News & Politics

Popped Collars: Peacock or occasional?

Don't Try This at Dragonfly

Ever wonder why it seems that summer breezes flip up pale-pink polos all around the area? How does the “popped collar” trend, which goes against gravity, not to mention the design of the shirt, manage to stay in style summer after summer?

Trey Packard, a financial analyst and “occasional popper,” says it’s all in the name of fun, although alcohol sometimes plays a role: “It’s a fact that when you’re walking around in the summer in the daytime, you don’t see as many pops as you do at night at Town Hall.
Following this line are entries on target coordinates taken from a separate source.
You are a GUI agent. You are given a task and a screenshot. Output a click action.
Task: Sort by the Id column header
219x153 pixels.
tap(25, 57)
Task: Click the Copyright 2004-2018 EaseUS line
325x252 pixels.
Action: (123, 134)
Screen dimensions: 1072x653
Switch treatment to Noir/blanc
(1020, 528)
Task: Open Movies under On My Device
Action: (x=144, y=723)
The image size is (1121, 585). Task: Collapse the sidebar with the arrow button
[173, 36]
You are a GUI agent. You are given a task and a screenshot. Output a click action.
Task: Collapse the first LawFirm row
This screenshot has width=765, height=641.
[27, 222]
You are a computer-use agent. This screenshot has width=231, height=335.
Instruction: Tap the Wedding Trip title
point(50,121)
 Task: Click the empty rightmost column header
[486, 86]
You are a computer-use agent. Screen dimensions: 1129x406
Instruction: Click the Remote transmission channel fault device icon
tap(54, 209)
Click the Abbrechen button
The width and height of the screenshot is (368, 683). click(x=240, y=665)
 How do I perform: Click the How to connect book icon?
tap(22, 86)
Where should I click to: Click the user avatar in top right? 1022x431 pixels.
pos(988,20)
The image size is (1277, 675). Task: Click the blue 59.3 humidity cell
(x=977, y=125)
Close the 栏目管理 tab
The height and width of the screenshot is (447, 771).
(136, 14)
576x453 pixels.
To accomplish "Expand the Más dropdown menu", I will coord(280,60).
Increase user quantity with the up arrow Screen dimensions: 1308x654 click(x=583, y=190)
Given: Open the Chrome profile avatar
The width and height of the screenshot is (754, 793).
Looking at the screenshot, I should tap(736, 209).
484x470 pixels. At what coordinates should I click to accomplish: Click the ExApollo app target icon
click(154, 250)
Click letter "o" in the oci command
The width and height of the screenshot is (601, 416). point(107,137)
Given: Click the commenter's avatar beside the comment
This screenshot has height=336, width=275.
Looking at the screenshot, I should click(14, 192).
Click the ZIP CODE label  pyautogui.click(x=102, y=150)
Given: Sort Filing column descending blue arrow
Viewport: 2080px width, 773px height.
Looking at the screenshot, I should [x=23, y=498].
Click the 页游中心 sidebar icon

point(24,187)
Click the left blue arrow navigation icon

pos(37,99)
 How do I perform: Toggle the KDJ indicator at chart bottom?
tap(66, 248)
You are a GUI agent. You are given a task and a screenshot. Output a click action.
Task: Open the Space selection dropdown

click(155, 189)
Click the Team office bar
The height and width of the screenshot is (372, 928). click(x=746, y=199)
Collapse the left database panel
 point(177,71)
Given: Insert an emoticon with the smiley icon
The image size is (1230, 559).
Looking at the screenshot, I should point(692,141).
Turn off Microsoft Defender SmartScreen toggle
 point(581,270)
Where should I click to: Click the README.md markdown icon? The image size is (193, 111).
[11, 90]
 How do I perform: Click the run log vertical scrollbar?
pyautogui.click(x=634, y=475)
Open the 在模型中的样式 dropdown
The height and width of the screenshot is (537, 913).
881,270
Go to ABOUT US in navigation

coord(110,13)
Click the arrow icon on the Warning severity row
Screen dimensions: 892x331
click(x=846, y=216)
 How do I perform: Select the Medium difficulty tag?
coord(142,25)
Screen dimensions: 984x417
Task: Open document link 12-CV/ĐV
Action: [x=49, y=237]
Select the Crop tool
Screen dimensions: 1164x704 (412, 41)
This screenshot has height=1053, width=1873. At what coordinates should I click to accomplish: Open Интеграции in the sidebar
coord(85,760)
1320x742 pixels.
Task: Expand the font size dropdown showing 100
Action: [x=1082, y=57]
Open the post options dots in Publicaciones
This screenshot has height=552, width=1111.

I can’t explain the pop: It just is.”

Jonathan Grella, a vice president at Edelman public relations, describes his popping compulsion as “a sartorial game of chicken: The goal is to go where few people are willing to go. The courage that one shows by popping leaves the ladies’ hearts aflutter.”

Grella and his friends set out one evening each wearing no fewer than four shirts with collars popped and heavily starched—a maneuver they call the “peacock pop” because it emulates the bird’s affinity for showing his feathers to attract a mate.

Capital Club vice president John Goodwin says he’s not trying to make a statement with his popped collar; he’s been popping since growing up in Rhode Island. He even finds the practice occasionally functional, as it prevents sunburn during a game of golf.

Even while widely mocked—a popped collar screams trust-fund preppy—the style persists, but it’s good to know your audience. If you’re headed to bars like Smith Point, Town Hall, and Bourbon, you’ll feel right at home, but Grella warns, “I’d get a wedgie if I walked into Dragonfly with my collar popped.”